Pete Lucock
- Born: Peter Lucock 27 November 1992 (age 33) Leeds, England
- Height: 1.83 m (6 ft 0 in)
- Weight: 98 kg (15 st 6 lb)
- School: Allerton Grange School; Prince Henry’s Grammar School

Rugby union career
- Position: Centre

Senior career
- Years: Team / Apps / (Points)
- 2011–2019 & 2023-2025: Leeds Tykes / 180 / (134)
- 2019–2020: Doncaster Knights / 5 / (10)
- 2020–2023: Newcastle Falcons / 39 / (10)
- Correct as of 1 August 2021

= Pete Lucock =

English rugby union player (born 1992)

Pete Lucock (born 27 November 1992) is an English rugby union player who last played for Newcastle Falcons in the Premiership Rugby.

Lucock is a graduate of Leeds Tykes mini-rugby club and he is the only player to have come through the ranks in such a way to play for the first team. He played in the Leeds Tykes minis team until it folded when he joined Moortown RUFC as a junior. He played for Yorkshire RU under 15s, 16s and 18s and for the North at under 16s. Lucock signed for Leeds Carnegie aged 15 and made his first team debut against Rotherham Titans in September 2011 having been promoted to the senior squad ahead of the RFU Championship season. He went on to appear 23 times for the first team (20 in The Championship), helping the team to a play-off finish. In the 2012-13 season he registered his first try in the away fixture against Plymouth Albion but made only 11 appearances in the season due to an injury which sidelined him for four months.

Lucock suffered a season-ending knee injury in November 2013 which limited his appearances that season to 11 games but he impressed sufficiently to secure a two-year contract with Carnegie ahead of the 2014-15 season. During that season, he was one of the stars of the team for Leeds, missing just one game over the campaign (25 appearances almost all at inside centre) and earning the honour of Carnegie Player of the Season. He followed this up with a further 26 appearances during the 2015-16 season, featuring in both of the side’s play off games. He was an almost ever present during the 2016-17 campaign (23 appearances) and played in both play off final legs against London Irish, when the team almost clinched promotion back to the top flight.

During the 2017-18 season, he played a further 22 games, mainly as a makeshift fly-half, became only the sixth player in the club's history to make 100 league appearances for the club, and was voted players' player of the season. He then agreed a new deal for 2018-19 season.

In his final season for Yorkshire Carnegie, 2018–19, he played a further 23 games and was selected as the 12 in the 2018/19 Championship Dream Team XV He finished his career at Headingley having made 164 first team appearances, the most of any back in the history of the club.

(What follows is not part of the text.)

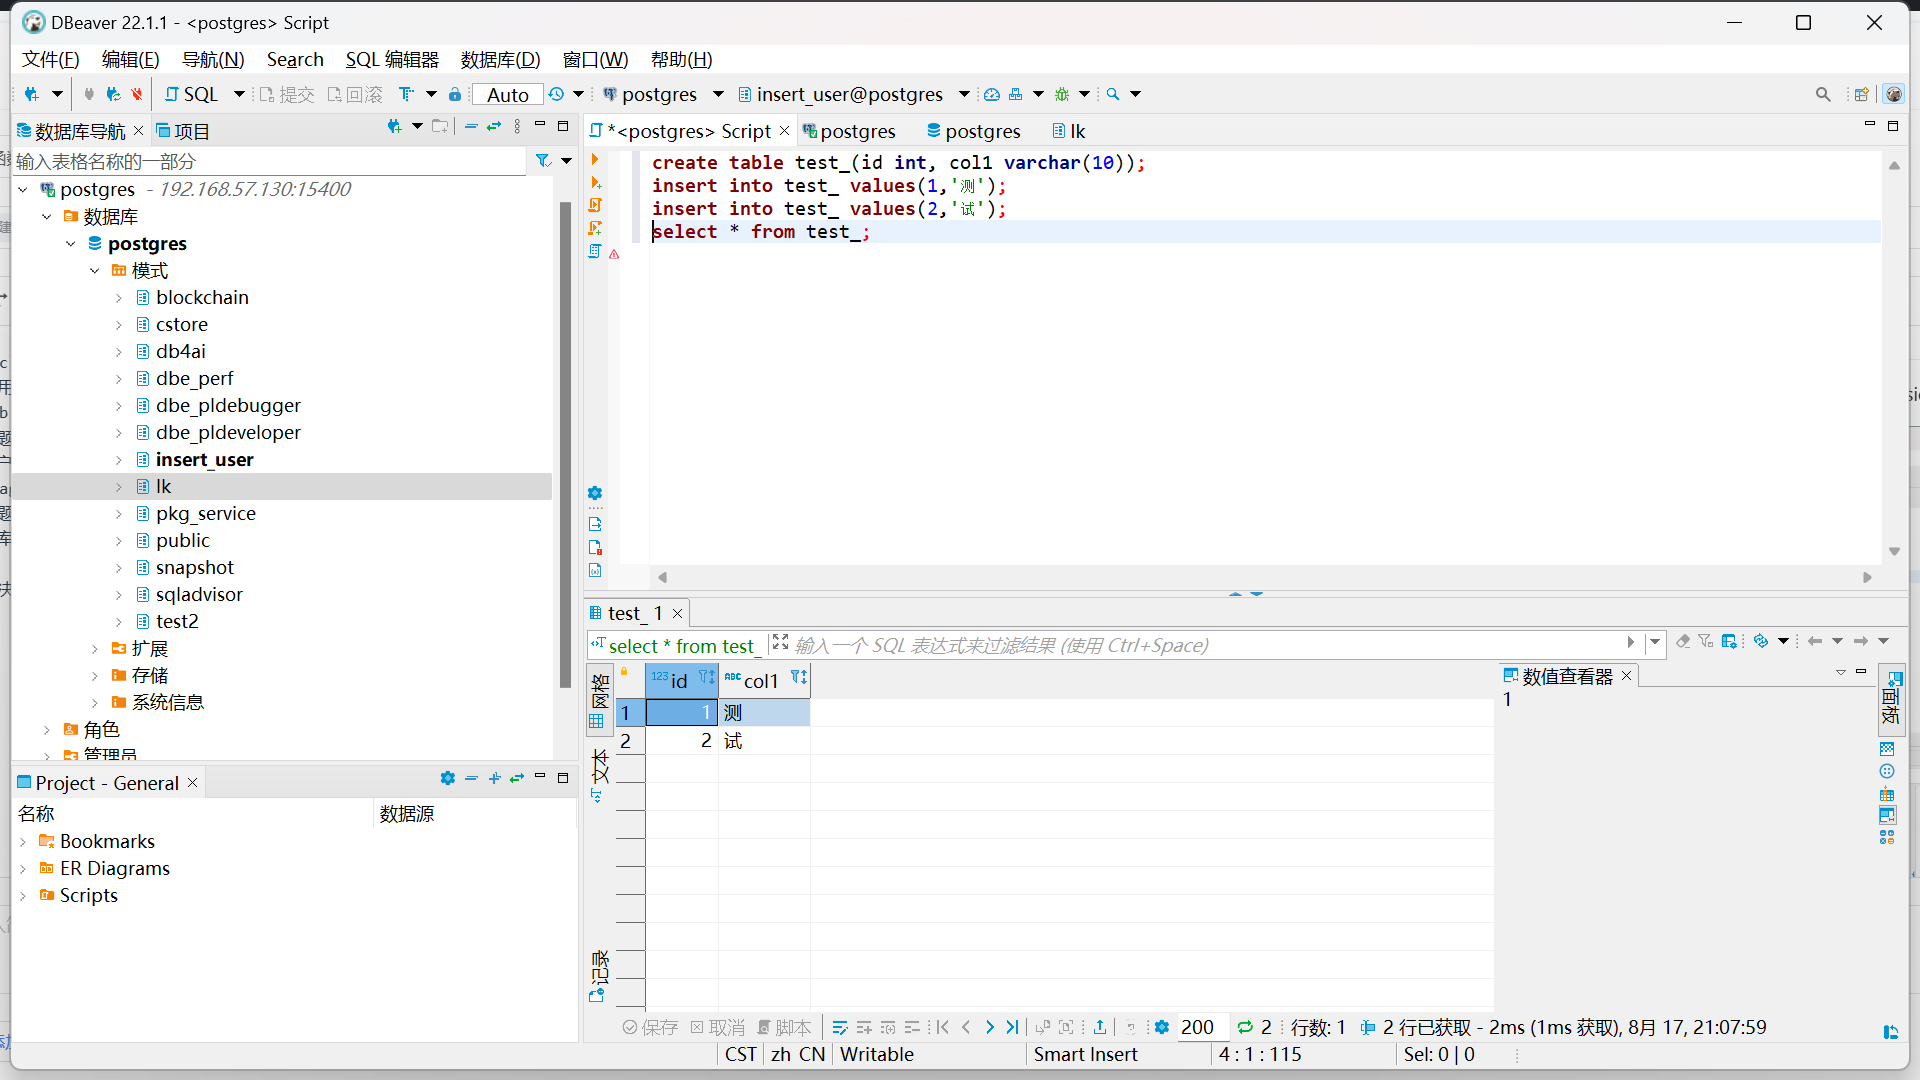Viewport: 1920px width, 1080px height.
Task: Click the Auto commit mode button
Action: tap(507, 94)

On 24 April 2019, Lucock signed for Championship rivals Doncaster Knights from the 2019-20 season. However, Lucock made only limited appearances for Doncaster due to a torn ACL injury in October 2019.

On 8 August 2020, Lucock moved up to the Premiership Rugby with Newcastle Falcons on a three-year deal from the 2020-21 season. He played 39 games for Newcastle over three seasons, 31 in the Premiership, before leaving to take up a player coach role at his former club Leeds Tykes from the 2023/4 season.

He played another 15 games for Leeds Tykes in the 2023/4 season in which they just missed out on promotion despite only losing two games and a further one appearance in the National league 2 North title winning season in 2024/5 when he was head coach. He therefore made 180 appearances for the club in his career.